IMPACT CRATER EXPLORATIONS
by: Charles O'Dale
SLATE ISLANDS IMPACT STRUCTURE
The Slate Islands impact structure in northern Lake Superior.
The Slate Islands impact structure (circled) is located in northern Lake Superior ~10 km south of Terrace Bay and ~150 km east of Thunder Bay, Ontario. This Landsat image illustrates the Slate Island archipelago’s relative position in northern Lake Superior with the archipelago shown magnified on the upper right of the image (Courtesy NASA).
- Age (ma): 436 Ma ± 3
- Diameter: 32 km
- Location: Ontario, Canada. N 48° 40' W 87° 00'
- Shock Metamorphism: Shatter cones (up to 10 metres high), a variety of microscopic shock metamorphic features, impact glasses and brecciation, quartz fragments exhibiting planar deformation features (PDF) in pseudotachylites (Dressler et al, 1997).
- Dating Method: 40Ar-39Ar release spectrum of a pseudotachylite. The age of the youngest target rocks indicate that the Slate Islands structure has a maximum age of 800 or 1100 Ma. Based on similarities of the Slate Islands Crater’s erosion level with that of the Charlevoix structure in Quebec a proposed age of ~350 Ma was estimated. A lamprophyre dike that had been subjected to impact deformation was dated by the K-Ar method for antigorite at 310 ± 18 Ma and for phlogopite at 282 ± 11 Ma. Two 40Ar-39Ar release spectra on two pseudotachylite samples suggest an age of ~436 Ma for the Slate Islands impact (Dressler et al, 1999). This investigation concentrated on one rock type, namely, vein quartz, to eliminate effects rock types may have had on the formation of shock features.

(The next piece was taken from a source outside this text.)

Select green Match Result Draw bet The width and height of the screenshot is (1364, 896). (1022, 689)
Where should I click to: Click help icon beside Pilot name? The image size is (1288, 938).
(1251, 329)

|The Slate Islands impact structure is the eroded remnant of a 30-32 km-diameter complex impact structure located in northern Lake Superior, Ontario, Canada. Target rocks are Archean supracrustal and igneous rocks and Proterozoic metavolcanics, metasediments, and diabase. A wide variety of breccias occurs on the islands, many of which contain fragments exhibiting shock metamorphic features. Aphanitic, narrow and inclusion-poor pseudotachylite veins, commonly with more or less parallel boundaries and apophyses branching off them, represent the earliest breccias formed during the compression stage of the impact process. Coarse-grained, polymictic elastic matrix breccias form small to very large, inclusion-rich dikes and irregularly shaped bodies that may contain altered glass fragments. These breccias have sharp contacts with their host rocks and include a wide range of fragment types some of which were transported over minimum distances of similar to 2 km away from the center of the structure. They cut across pseudotachylite veins and contain inclusions of them. Field and petrographic evidence indicate that these polymictic breccias formed predominantly during the excavation and central uplift stages of the impact process. Monomictic breccias, characterized by angular fragments and transitional contacts with their host rocks, occur in parautochthonous target rocks, mainly on the outlying islands of the Slate Islands archipelago. A few contain fragmented and disrupted, coarse-grained, polymictic elastic matrix breccia dikes. This is an indication that at least some of these monomictic breccias formed late in the impact process and that they are probably related to a late crater modification stage. A small number of relatively large occurrences of glass-poor, suevitic breccias occur at the flanks of the central uplift and along the inner flank of the outer ring of the Slate Islands complex crater. A coarse, glass-free, allogenic breccia, containing shatter-coned fragments derived from Proterozoic target rocks (upper target strata), observed at two locations may be analogous to the 'Bunte Breccia' of the Ries crater in Germany. At one of these locations, this breccia lies close to a crater suevite deposit and at the other, it overlies parautochthonous, monomictic breccia.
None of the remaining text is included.